Wednesday, 9 December 2009

On My First Sonne - Ben Johnson

This outpouring of a father's grief on the death of his young son, although written almost four hundred years ago, is so poignant that we can easily identify with the poet's experience.


The fact that the poem was written several hundred years ago means that the language is not always particularly easy to understand. We know from the title that the child that has died was the poet's first-born son, so losing him must have been an especially painful experience. The first line tells us that Johnson considered him to be the child of his 'right hand', signifying the importance of the role that the child would have played had he grown older. The second line reveals the idea that the poet had enormous hopes of his son. We begin to sense how religious a person Johnson was as he expresses the notion that having such great hopes was actually a sin.


The following line continues the religious theme, as Johnson considers that his son was actually lent to him by God: 'Seven yeeres tho'wert lent to me,' and we now know that the child died at the age of seven. Johnson thus believes that all life is a gift from God, and that he had to give his child back to God at this tender age. In line 5 Johnson pours out his grief in the phrase 'O, could I loose all father', wishing that he did not have to take on the role of a father who loves his son so dearly, because it is so painful to mourn a child. However, the poet then goes on to say 'For why / Will man lament the state he should envie?' meaning that it is strange to grieve over death, as death is something to be envied, something to look forward to. He explains this feeling in line 7 when he says that death is an escape from 'worlds, and fleshes rage', an escape from the turmoil and anger that we encounter throughout our lives. Then in line 8 Johnson says that even if there are no problems in life, death is at least an escape from age, in other words old age.
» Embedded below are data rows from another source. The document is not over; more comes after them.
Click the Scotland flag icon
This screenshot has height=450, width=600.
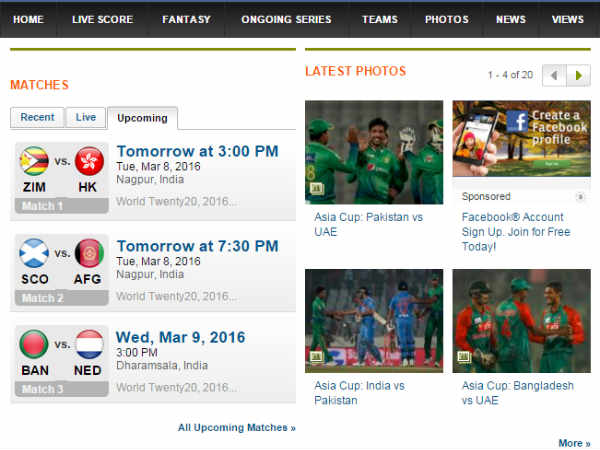click(x=34, y=253)
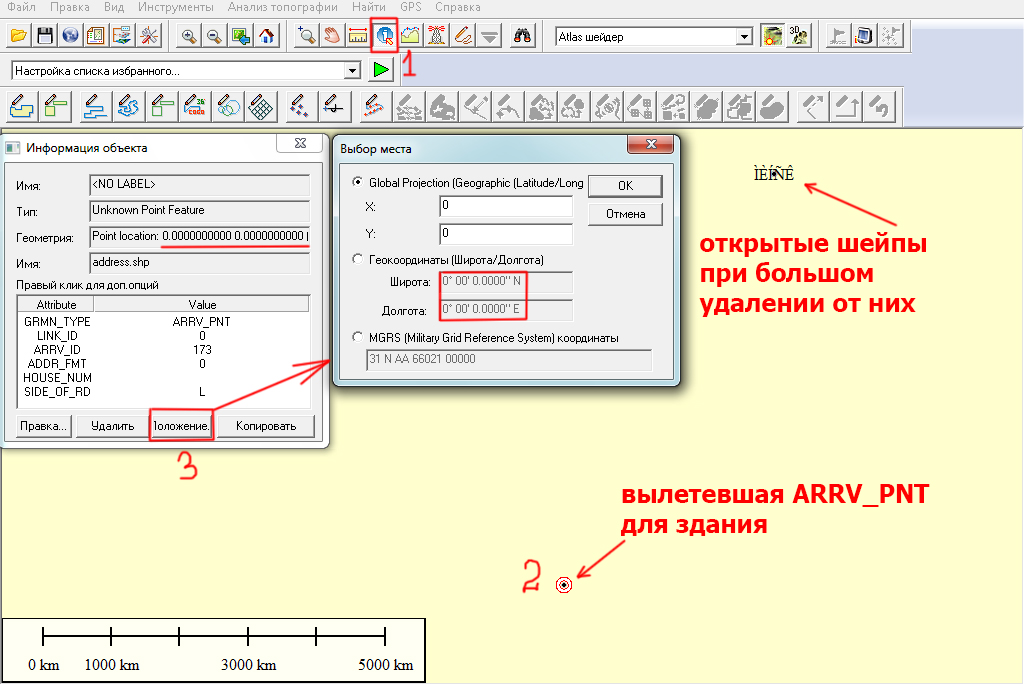Choose MGRS coordinates radio option

(358, 338)
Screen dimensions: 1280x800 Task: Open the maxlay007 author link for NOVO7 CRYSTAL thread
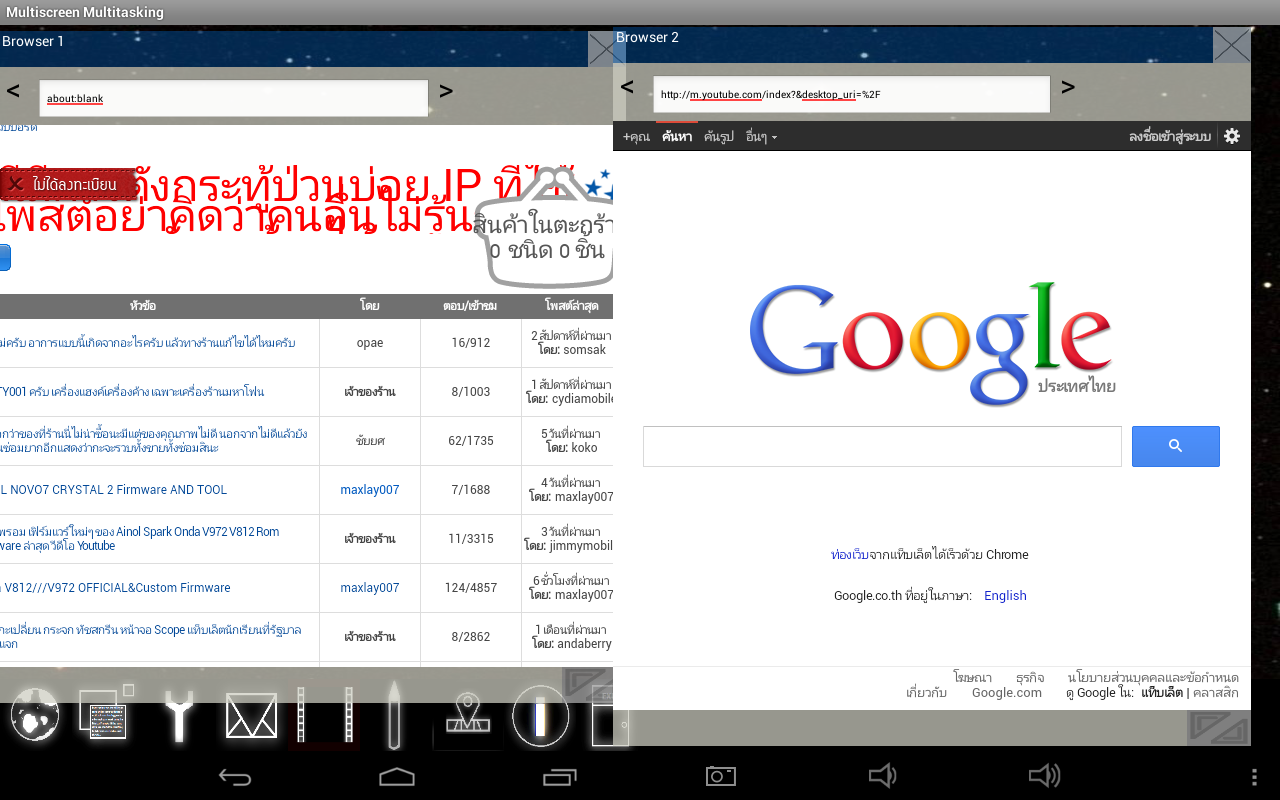tap(369, 490)
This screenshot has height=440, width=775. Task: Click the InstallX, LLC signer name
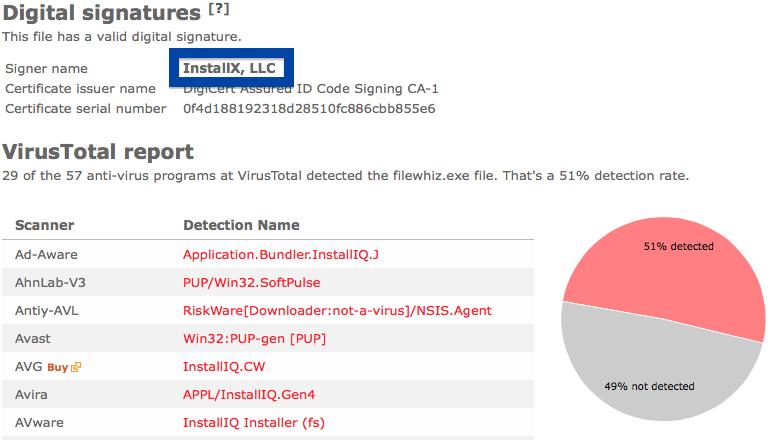pyautogui.click(x=229, y=68)
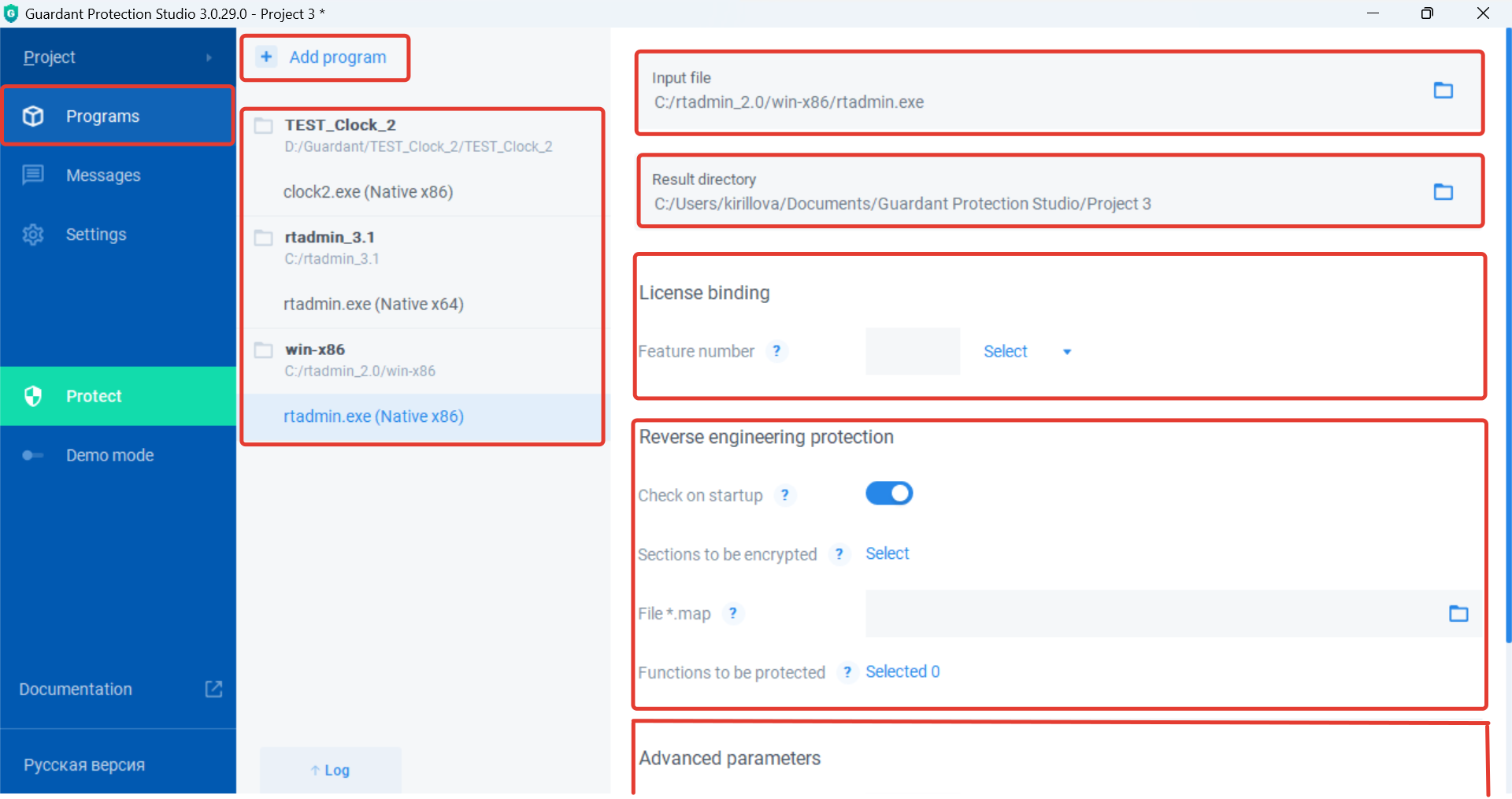Click the Add program button

click(324, 57)
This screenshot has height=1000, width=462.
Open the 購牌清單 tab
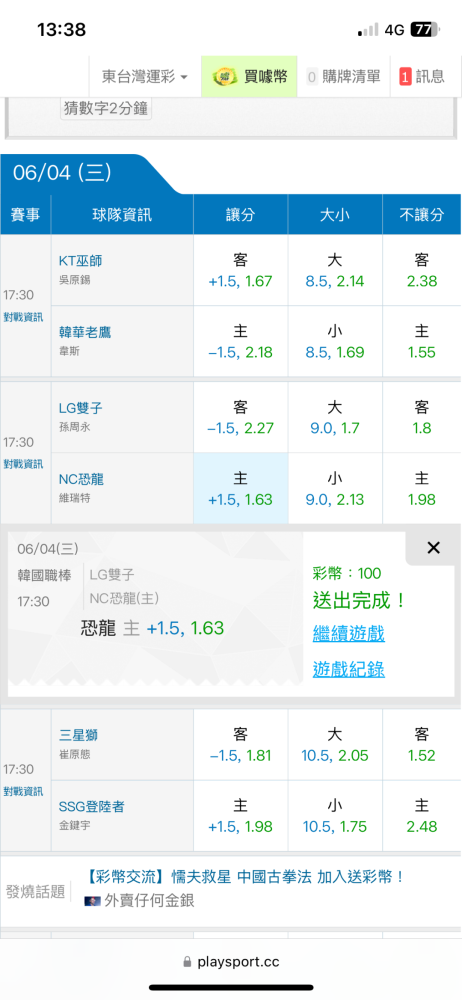click(343, 77)
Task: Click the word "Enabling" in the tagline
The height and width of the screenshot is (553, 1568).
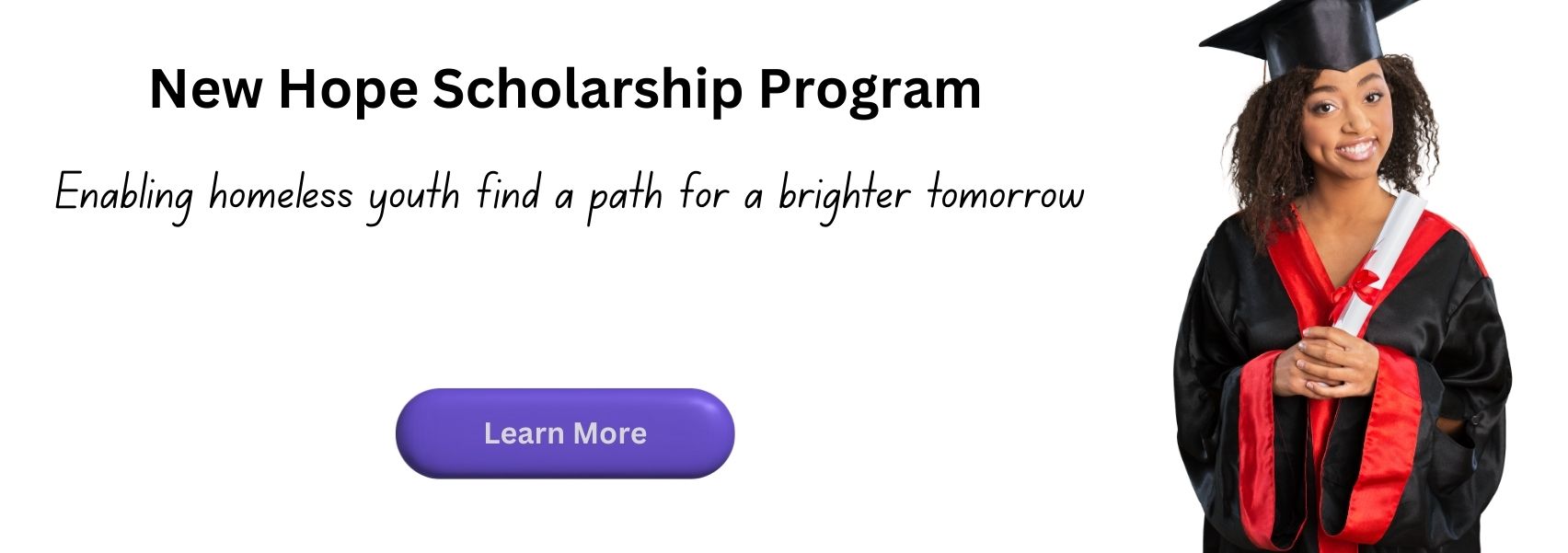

'Rest in soft peace' is a gentler version of the usual 'Rest in peace' that is inscribed on tombstones, expressing very tender feelings for a young child. Johnson goes on to say that if anyone were to ask who was buried in that grave, the answer should be that it is Ben Johnson's 'best piece of poetrie': the best thing that he ever created, better in actual fact than any of his poems. Johnson concludes his poem by making a vow that whatever or whoever he loves he will not become too attached to in future: 'may never like too much', meaning that he would not find it so painful to lose another person if he remained more detached from them. At that time in history of course infant deaths were far more common than they are now, and Johnson must have feared that if he were to have more children they too might not reach adulthood.


This is a concise twelve-line poem with six pairs of rhyming couplets. The middle section, from line 5, is the most emotional one, but Johnson tries to be philosophical about his grief, seeing death as an escape from a troubled world. A calmer atmosphere pervades in the last four lines, where the poet is in positive mood, seeing his son as his finest creation. We know from the final line that he never wishes to feel such intense pain again if another family member were to die. Here is the full text of the poem:


On my first Sonne


Farewell, thou child of my right hand, and joy;

My sinne was too much hope of thee, lov'd boy;

Seven yeeres tho' wert lent to me, and I thee pay,

Exacted by thy fate, on the just day.

Oh, I could loose all father, now. For why

Will man lament the state he should envie?

To have so soone scap'd worlds, and fleshes rage.

And, if no other miserie, yet age?

Rest in soft peace, and ask'd, say here doth lye

Ben. Johnson his best piece of poetrie.

For whose sake, hence-forth, all his vowes be such,

As what he loves may never like too much.